INSTRUCTIONS FOR THE TASK » From the records below, copy each line in which the string "computer" occurs.

RECORDS SHOWN »
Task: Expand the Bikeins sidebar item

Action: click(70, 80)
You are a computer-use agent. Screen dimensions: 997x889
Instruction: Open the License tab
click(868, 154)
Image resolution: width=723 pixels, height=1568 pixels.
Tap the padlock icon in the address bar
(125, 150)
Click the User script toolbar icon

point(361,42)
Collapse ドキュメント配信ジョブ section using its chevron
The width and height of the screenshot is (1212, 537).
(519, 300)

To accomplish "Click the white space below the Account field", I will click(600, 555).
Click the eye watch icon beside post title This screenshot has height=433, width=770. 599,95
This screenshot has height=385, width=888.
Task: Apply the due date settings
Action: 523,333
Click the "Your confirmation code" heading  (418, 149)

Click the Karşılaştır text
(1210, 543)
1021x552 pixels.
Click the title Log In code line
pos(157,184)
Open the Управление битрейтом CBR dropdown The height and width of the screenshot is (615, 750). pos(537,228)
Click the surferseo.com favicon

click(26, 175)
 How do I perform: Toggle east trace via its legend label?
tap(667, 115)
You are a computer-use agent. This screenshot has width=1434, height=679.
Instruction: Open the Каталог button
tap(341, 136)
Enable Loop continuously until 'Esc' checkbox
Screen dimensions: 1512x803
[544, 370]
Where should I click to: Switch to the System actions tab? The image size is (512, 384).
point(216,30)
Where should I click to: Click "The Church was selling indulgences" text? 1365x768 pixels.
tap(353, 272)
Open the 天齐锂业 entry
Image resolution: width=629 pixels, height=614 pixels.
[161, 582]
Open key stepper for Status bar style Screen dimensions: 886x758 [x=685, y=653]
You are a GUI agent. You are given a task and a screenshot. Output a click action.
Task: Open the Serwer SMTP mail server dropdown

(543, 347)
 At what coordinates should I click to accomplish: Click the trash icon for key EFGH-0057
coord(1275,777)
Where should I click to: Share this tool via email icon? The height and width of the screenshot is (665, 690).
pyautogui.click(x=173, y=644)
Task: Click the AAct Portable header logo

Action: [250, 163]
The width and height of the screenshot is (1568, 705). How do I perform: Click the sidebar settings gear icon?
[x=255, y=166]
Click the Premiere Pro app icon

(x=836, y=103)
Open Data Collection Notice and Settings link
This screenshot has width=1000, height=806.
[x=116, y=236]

SOLUTION TO THE EXERCISE »
You are a computer-use agent. Screen dimensions: 997x889
You are a computer-use agent. This screenshot has width=1434, height=679.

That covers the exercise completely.